J.P. Morgan Chase, another creditor, also planned an auction for some of the funds' assets, but cancelled it on Wednesday afternoon, two other people familiar with the situation explained. J.P. Morgan has now decided to negotiate directly with the Bear Stearns funds to unwind positions via private transactions, they said.

It's usually a sign of trouble when a lender sells collateral from a hedge fund client. Treasury Secretary Henry Paulson was asked about the problems suffered by the Bear Stearns funds on Wednesday.

"I tried to make clear we will be dealing with the subprime issue for some time and that there will be losses along the way," Paulson said, while stressing he was not commenting specifically about the Bear Stearns situation. "It is a natural outgrowth of what we've seen in the housing market and certain lending practices."

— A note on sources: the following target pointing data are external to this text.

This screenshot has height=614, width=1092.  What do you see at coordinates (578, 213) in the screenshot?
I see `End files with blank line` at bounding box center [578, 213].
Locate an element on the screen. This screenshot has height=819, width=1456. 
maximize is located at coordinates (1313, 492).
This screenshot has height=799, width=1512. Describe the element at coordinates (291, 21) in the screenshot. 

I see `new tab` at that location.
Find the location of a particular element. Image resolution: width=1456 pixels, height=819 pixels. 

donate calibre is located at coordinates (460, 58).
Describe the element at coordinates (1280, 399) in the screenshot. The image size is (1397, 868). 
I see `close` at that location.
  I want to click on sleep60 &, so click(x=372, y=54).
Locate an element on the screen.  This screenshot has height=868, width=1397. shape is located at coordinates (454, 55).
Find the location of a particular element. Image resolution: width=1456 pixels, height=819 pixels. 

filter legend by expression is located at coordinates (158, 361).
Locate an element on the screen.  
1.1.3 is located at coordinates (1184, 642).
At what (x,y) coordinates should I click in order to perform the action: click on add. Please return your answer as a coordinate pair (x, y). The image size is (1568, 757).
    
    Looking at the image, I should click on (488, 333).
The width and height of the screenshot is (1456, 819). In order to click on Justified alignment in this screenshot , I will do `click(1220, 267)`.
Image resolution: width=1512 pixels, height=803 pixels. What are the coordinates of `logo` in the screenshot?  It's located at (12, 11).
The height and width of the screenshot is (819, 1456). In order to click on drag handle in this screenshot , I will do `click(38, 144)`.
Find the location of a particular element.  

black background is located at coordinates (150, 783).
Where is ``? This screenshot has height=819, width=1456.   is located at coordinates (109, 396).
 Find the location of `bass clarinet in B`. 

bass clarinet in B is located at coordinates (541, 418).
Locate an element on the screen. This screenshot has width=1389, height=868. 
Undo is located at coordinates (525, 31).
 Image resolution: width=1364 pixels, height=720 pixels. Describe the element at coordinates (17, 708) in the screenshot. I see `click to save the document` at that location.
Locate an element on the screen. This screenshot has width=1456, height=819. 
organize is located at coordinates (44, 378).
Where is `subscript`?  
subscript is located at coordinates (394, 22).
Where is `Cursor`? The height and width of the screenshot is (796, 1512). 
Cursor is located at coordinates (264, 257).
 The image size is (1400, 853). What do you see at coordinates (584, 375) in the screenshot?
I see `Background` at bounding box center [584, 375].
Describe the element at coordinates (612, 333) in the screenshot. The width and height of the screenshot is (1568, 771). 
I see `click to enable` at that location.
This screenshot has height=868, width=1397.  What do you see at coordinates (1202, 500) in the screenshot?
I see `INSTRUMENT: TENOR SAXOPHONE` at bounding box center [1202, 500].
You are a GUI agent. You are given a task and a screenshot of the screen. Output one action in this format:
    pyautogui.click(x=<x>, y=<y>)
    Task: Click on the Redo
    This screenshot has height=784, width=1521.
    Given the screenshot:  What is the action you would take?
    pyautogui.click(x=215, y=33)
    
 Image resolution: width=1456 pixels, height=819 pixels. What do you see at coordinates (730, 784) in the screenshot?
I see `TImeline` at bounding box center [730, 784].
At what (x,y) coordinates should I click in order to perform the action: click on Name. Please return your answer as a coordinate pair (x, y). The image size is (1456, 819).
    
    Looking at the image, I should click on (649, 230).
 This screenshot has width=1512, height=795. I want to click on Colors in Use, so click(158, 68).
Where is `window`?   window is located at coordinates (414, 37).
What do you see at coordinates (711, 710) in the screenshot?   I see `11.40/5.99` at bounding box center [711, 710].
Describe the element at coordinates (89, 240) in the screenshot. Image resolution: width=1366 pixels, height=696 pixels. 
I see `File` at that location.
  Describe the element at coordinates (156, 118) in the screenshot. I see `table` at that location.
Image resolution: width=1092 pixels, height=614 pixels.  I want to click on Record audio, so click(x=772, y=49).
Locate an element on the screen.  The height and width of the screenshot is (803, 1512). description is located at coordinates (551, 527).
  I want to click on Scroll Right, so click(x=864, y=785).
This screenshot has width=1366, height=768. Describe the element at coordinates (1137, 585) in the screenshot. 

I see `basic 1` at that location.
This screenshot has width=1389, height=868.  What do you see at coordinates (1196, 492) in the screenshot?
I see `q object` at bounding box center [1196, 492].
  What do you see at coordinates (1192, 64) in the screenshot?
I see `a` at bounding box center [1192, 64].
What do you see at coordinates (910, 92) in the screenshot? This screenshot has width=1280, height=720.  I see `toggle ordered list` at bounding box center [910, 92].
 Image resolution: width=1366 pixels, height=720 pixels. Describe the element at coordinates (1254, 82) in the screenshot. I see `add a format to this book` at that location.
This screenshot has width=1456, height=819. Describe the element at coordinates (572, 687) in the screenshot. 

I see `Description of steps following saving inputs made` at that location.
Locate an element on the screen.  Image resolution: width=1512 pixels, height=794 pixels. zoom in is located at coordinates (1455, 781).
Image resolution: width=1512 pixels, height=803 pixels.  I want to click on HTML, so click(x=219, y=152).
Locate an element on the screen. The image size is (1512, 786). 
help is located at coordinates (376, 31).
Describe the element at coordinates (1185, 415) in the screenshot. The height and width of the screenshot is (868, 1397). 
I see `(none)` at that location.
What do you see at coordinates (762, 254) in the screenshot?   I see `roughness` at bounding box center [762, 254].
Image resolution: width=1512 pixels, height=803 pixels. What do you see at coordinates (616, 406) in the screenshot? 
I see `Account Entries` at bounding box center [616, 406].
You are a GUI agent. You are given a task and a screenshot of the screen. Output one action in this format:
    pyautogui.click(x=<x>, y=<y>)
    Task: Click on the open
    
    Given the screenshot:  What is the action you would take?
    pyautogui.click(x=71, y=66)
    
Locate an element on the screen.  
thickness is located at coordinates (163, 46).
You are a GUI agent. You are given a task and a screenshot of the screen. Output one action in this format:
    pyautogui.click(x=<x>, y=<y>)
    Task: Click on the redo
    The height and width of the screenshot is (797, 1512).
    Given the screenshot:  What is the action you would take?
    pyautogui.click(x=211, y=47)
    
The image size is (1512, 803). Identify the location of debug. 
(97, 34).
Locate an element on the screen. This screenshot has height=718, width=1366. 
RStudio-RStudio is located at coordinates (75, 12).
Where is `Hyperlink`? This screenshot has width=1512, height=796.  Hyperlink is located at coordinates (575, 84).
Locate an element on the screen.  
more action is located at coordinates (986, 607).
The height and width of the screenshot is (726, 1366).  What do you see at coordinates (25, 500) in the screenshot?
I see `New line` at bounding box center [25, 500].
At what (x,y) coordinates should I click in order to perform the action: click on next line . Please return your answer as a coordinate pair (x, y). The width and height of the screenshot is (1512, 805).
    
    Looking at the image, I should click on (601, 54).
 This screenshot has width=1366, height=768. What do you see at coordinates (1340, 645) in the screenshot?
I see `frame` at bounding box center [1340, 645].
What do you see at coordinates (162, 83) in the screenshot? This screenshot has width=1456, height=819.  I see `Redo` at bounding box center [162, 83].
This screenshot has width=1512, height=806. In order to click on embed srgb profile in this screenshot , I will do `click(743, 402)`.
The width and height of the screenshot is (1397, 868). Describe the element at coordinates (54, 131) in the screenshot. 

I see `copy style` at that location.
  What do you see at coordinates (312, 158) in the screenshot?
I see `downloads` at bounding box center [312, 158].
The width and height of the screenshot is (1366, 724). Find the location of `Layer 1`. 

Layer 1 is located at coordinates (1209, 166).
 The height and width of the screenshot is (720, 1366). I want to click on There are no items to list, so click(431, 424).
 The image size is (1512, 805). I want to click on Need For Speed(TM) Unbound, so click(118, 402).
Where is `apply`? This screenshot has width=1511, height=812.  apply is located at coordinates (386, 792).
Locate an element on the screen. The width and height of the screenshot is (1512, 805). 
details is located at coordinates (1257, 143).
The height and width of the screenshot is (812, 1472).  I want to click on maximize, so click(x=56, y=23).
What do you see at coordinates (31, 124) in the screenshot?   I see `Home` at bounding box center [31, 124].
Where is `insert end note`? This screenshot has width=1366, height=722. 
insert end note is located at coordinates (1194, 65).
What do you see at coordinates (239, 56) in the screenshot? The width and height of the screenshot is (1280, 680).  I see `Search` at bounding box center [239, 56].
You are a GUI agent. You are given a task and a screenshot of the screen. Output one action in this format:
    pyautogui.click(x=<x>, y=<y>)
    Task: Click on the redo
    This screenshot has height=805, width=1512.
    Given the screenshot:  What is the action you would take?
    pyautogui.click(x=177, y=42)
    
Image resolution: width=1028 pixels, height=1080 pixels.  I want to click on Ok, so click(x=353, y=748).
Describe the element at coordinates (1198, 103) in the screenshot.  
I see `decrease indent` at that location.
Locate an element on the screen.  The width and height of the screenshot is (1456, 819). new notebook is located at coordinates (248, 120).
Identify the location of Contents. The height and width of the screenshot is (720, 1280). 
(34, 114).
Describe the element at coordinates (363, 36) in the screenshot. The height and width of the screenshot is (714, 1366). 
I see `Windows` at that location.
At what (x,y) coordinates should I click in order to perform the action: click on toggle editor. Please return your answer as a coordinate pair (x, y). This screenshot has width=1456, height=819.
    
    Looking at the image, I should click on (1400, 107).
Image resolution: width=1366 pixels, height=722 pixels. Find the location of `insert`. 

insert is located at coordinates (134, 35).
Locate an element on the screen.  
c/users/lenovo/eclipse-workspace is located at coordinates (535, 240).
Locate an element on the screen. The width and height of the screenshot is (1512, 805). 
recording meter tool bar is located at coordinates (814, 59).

"As mortgages continue to reset, this will take time to work its way through the system," he explained. "But I continue to believe that this risk is largely contained. It doesn't pose a significant risk to the economy overall."

The Bear Stearns High-Grade Structured Credit Strategies Enhanced Leverage Fund and the High Grade Structured Credit Strategies Fund, run by mortgage veteran Ralph Cioffi, were close to being shut down Tuesday night as a rescue plan fell apart, The Wall Street Journal reported on Wednesday.

The funds slumped in the first four months of 2007 as bets on the subprime mortgage market went awry and investors asked for their money back, according to the newspaper. Bear Stearns spokesman Russell Sherman didn't return phone calls seeking comment on Wednesday.

The High-Grade Structured Credit Strategies Enhanced Leverage Fund sold roughly $4 billion of subprime mortgage-backed securities last week.

It was probably selling its highest-rated and most heavily traded securities first to raise cash to meet redemption requests and possible margin calls, hedge-fund investors and bond-market traders said on Thursday. They also noted that the fund probably retained riskier, lower-rated assets.